To the west of the works, the brook turns to the north, and passes under the B3030 Mole Road at Mole Bridge Farm, where there is a weir. Shortly afterwards, it is joined by the outflow from Bear Wood Lake, which is located in the grade II* listed parks and gardens belonging to Bearwood College. John Walter II bought the Bearwood Estate in the early 19th century, and employed J W Sanderson to build a classical villa. He also enlarged the lake to its present size of 49 acre. Walter's son, John Walter III rebuilt the house between 1865 and 1874, employing Robert Kerr as the architect. In 1919 the building became the Merchant Seamen's Orphanage, and then a boarding school. The lake was created by constructing a compacted clay dam across the small stream than ran through the grounds. The catchment area for supplying the lake is very small, at only 0.55 sqmi, encompassing the school grounds, a golf course, a large area of woodland and runoff from a small residential area. The lake was estimated to hold around 313.6 Ml, but this was increased to 327.2 Ml by raising the surface level by 6 in in the 1990s. Historically, water from the lake powered a sawmill situated near the dam, which had ceased to operate by the 1960s. A pumping station is located on the crest of the dam, and water is abstracted for irrigation of the golf course. Because the volume of water impounded by the dam exceeds 25 Ml, the lake is considered to be a reservoir under the terms of the Reservoir (Safety Provisions) Act 1930, and visual inspections are made every week by a Reservoir Supervisor Engineer, while the crest of the dam is regularly surveyed for any signs of settlement of the dam, of which there were none as of 2014.

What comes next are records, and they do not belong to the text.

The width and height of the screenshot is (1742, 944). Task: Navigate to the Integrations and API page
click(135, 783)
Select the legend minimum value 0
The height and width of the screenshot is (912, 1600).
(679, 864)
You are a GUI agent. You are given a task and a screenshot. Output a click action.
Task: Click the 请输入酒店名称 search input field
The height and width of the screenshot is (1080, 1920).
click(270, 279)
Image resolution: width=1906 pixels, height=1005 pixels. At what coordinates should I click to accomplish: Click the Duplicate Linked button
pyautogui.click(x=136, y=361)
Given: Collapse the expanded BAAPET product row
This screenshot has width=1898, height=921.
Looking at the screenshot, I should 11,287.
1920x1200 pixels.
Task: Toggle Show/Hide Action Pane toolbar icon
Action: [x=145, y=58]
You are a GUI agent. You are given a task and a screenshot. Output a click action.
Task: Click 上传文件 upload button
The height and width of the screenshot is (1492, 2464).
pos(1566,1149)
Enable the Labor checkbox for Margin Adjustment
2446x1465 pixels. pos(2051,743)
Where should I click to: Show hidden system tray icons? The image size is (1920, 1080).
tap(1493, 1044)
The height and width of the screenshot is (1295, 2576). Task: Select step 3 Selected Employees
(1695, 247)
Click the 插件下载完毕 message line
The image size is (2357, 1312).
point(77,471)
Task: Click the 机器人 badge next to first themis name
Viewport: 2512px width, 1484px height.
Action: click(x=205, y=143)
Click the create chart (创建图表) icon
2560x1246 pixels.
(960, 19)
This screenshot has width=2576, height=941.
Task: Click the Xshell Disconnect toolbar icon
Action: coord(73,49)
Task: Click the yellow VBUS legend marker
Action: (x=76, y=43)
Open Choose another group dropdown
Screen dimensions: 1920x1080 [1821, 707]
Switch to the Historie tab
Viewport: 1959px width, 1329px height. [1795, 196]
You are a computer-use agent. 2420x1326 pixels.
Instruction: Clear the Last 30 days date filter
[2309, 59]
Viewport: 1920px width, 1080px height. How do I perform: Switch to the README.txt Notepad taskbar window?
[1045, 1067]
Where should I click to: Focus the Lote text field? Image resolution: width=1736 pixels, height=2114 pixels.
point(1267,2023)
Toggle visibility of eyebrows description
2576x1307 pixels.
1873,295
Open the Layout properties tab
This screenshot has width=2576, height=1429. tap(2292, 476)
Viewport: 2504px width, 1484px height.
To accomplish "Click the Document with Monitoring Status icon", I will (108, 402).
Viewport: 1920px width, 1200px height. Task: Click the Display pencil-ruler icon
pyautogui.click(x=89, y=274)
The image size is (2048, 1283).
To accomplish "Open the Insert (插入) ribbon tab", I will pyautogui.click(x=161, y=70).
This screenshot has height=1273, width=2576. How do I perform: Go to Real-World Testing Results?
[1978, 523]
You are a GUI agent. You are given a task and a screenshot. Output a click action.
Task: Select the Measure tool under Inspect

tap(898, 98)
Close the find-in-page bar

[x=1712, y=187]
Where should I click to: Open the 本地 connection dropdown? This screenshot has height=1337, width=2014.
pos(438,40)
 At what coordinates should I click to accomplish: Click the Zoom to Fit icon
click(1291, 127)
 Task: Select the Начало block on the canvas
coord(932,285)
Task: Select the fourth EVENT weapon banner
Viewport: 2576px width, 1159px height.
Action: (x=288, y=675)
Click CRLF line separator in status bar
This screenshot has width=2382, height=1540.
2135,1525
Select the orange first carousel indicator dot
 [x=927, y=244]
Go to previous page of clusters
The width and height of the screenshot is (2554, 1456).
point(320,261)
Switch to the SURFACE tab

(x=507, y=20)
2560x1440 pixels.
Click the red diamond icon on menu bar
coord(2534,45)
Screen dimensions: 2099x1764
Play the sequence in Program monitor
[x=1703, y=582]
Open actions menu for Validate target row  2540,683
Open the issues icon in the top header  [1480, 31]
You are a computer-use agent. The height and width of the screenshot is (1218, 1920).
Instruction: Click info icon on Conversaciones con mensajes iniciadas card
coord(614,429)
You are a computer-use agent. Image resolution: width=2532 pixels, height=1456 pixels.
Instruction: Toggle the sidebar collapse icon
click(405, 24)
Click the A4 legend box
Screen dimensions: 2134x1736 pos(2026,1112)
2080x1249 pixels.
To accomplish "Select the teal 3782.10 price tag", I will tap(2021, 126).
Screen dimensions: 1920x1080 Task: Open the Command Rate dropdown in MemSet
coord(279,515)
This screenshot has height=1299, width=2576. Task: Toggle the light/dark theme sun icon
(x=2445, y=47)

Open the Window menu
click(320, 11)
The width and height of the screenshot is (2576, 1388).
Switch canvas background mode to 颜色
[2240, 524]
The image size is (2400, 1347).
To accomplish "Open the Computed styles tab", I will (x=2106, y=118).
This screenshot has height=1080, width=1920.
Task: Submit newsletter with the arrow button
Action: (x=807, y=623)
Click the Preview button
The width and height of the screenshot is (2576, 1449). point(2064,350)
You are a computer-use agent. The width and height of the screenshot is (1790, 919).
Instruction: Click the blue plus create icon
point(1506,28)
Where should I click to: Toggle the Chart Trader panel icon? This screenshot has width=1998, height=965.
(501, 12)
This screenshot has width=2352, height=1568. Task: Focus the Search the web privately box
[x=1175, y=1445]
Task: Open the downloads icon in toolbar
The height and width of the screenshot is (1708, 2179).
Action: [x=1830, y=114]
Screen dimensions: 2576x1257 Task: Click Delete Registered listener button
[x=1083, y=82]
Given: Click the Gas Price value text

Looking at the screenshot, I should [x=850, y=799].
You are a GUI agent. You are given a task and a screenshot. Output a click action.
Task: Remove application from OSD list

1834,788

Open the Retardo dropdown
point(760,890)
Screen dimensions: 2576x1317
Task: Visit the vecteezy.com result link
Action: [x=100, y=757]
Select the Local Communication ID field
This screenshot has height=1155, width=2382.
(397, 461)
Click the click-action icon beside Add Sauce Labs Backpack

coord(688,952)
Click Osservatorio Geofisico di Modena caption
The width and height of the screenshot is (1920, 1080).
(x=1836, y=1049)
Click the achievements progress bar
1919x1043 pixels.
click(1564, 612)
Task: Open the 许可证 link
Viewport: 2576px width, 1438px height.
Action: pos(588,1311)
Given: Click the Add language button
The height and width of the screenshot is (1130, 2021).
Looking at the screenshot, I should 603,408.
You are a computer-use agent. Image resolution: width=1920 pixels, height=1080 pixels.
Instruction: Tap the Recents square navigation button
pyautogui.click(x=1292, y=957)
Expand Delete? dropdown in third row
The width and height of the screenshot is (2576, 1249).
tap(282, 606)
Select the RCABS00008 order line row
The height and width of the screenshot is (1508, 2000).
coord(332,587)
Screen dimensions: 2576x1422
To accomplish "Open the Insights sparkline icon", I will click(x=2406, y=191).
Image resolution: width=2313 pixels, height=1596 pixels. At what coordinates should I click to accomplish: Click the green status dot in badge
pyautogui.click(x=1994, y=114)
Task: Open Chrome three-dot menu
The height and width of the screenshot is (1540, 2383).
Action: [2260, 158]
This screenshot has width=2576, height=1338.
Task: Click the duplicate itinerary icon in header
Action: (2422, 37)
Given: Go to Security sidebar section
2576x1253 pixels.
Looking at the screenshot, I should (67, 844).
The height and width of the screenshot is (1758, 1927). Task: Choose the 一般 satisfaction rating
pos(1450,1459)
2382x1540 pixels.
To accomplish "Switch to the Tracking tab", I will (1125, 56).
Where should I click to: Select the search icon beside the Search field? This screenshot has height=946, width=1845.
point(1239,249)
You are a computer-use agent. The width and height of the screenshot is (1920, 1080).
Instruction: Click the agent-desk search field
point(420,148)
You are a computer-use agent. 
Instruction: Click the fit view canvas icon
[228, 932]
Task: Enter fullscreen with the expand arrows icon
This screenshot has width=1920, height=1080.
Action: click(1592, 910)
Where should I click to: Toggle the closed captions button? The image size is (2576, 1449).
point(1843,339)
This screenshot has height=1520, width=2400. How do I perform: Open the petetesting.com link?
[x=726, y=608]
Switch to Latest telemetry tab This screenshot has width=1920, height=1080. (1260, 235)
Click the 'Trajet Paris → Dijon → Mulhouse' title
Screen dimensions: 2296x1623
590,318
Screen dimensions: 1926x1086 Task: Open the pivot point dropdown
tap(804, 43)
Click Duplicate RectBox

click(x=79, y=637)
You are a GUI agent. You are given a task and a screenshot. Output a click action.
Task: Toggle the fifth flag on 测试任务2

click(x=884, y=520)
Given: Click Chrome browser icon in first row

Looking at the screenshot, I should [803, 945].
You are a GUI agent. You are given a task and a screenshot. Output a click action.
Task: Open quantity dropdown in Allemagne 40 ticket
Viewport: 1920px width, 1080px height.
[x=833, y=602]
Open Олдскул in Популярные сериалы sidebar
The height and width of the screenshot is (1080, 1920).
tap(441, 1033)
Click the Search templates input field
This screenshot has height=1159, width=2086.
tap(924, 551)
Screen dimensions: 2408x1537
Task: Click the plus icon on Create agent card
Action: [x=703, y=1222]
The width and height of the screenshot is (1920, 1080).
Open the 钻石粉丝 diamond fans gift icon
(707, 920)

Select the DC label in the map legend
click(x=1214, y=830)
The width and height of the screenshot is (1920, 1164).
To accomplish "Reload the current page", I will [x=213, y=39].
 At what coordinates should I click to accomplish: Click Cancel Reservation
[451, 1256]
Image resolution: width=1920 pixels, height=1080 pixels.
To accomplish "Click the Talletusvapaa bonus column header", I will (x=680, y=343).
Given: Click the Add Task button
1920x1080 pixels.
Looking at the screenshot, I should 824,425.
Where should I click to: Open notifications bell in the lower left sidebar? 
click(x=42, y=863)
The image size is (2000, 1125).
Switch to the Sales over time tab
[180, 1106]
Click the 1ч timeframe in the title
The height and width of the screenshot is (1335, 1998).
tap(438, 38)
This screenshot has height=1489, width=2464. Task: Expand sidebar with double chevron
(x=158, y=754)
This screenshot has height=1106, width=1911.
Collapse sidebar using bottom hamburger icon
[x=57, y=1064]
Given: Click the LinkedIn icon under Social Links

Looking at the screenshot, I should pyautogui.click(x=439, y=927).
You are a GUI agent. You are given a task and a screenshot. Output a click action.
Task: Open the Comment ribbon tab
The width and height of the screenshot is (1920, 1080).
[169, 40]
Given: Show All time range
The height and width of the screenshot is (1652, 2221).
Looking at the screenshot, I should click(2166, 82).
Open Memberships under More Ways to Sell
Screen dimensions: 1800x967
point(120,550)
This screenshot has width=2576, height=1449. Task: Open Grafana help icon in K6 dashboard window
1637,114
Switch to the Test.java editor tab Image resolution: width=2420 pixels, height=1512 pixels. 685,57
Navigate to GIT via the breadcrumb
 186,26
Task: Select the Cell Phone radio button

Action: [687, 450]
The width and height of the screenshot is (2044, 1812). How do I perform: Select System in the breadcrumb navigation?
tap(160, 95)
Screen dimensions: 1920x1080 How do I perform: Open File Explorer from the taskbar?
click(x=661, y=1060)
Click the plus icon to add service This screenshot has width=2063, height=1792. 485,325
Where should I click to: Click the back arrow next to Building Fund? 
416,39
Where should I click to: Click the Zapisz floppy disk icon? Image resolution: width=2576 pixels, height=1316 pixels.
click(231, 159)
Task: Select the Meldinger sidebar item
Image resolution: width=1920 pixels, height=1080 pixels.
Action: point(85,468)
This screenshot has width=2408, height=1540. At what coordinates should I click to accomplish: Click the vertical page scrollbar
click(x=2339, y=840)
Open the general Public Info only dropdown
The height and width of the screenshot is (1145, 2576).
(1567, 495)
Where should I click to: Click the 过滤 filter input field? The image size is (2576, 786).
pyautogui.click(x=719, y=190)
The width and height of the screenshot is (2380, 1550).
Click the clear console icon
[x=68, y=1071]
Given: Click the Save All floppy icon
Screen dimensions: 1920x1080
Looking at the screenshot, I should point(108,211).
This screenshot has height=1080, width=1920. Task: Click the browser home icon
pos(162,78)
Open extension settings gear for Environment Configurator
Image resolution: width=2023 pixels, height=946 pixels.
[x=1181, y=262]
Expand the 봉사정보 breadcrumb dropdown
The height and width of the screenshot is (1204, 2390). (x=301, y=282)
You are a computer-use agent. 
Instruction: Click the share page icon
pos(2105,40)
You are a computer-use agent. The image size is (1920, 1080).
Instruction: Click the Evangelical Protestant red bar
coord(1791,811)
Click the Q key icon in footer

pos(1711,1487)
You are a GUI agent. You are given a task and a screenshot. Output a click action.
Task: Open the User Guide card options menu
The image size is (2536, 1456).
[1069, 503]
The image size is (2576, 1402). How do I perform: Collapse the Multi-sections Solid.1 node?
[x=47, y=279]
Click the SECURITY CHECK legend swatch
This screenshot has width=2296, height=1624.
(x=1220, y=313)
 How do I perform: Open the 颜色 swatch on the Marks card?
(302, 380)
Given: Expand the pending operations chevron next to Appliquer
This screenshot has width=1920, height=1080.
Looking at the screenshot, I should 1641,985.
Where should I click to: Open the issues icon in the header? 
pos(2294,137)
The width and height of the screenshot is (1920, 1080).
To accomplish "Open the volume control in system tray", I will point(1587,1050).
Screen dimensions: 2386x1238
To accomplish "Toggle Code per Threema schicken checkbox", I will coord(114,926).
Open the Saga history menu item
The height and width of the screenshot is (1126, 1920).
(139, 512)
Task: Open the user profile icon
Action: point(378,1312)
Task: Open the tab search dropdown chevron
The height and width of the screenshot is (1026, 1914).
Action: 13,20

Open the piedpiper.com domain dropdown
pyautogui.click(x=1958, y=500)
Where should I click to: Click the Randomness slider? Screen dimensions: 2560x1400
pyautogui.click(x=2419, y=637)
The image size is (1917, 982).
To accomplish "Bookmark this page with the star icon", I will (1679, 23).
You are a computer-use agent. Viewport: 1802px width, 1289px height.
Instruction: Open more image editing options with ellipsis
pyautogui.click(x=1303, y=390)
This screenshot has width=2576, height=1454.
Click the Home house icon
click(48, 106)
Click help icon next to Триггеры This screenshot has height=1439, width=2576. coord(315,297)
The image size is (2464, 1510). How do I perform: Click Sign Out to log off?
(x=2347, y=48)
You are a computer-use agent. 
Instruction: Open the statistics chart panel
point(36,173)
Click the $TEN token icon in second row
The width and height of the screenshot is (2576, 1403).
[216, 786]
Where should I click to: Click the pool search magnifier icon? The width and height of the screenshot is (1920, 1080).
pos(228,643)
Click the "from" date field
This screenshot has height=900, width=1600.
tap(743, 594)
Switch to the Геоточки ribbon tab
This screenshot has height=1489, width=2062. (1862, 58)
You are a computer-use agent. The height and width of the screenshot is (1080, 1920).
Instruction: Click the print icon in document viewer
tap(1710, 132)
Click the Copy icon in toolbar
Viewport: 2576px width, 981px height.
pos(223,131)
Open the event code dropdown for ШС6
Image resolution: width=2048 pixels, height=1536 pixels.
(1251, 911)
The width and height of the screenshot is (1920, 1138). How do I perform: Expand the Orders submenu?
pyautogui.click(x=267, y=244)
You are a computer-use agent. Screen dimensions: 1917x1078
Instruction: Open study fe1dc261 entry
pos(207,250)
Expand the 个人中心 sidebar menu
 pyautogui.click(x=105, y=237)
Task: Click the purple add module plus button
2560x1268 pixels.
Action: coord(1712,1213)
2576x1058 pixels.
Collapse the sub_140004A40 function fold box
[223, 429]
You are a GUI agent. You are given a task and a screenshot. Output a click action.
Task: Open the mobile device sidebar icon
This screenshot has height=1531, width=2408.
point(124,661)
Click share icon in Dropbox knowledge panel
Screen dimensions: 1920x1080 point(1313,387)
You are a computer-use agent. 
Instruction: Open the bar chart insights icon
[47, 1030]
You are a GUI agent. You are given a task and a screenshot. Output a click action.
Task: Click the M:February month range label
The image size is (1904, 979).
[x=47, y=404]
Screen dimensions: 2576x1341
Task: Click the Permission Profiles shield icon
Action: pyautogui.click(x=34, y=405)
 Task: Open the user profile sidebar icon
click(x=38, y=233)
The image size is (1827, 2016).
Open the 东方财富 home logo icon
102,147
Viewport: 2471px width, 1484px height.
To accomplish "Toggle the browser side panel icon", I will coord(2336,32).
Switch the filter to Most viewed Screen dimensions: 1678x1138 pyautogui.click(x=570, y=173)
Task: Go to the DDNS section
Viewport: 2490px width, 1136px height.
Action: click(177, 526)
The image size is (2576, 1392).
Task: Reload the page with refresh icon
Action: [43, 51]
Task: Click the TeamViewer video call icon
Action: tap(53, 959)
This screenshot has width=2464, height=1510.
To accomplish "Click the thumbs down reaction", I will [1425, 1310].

As part of the work associated with raising the level in the 1990s, a concrete spillway was constructed for the normal discharge from the reservoir. There are no other provisions for draining the reservoir down. From the spillway, water runs in a ditch beside a minor road, passes under Mole Road, and then runs through a 12 in diameter culvert to reach another ditch which carries to water to the right bank of Barkham Brook. The brook continues in a north-westerly direction, until it almost reaches the River Loddon, but then turns to the north-east to pass under the M4 motorway embankment in its own culvert. It runs parallel to the Loddon for a short distance and joins it on its right bank below the weir for Sindlesham watermill.

==Water quality==
The Environment Agency measure water quality of the river systems in England. Each is given an overall ecological status, which may be one of five levels: high, good, moderate, poor and bad. There are several components that are used to determine this, including biological status, which looks at the quantity and varieties of invertebrates, angiosperms and fish. Chemical status, which compares the concentrations of various chemicals against known safe concentrations, is rated good or fail.

The water quality of the Barkham Brook was as follows in 2019.

| Section | Ecological Status | Chemical Status | Overall Status | Length | Catchment |
|---|---|---|---|---|---|
| Barkham Brook | Moderate | Fail | Moderate | 4.8 miles (7.7 km) | 7.23 square miles (18.7 km^{2}) |

The main reasons for the water quality being less than good are discharges from sewage treatment works, and physical modification of the channel, mostly in connection with land drainage, which presents obstacles to the movement of fish around the system.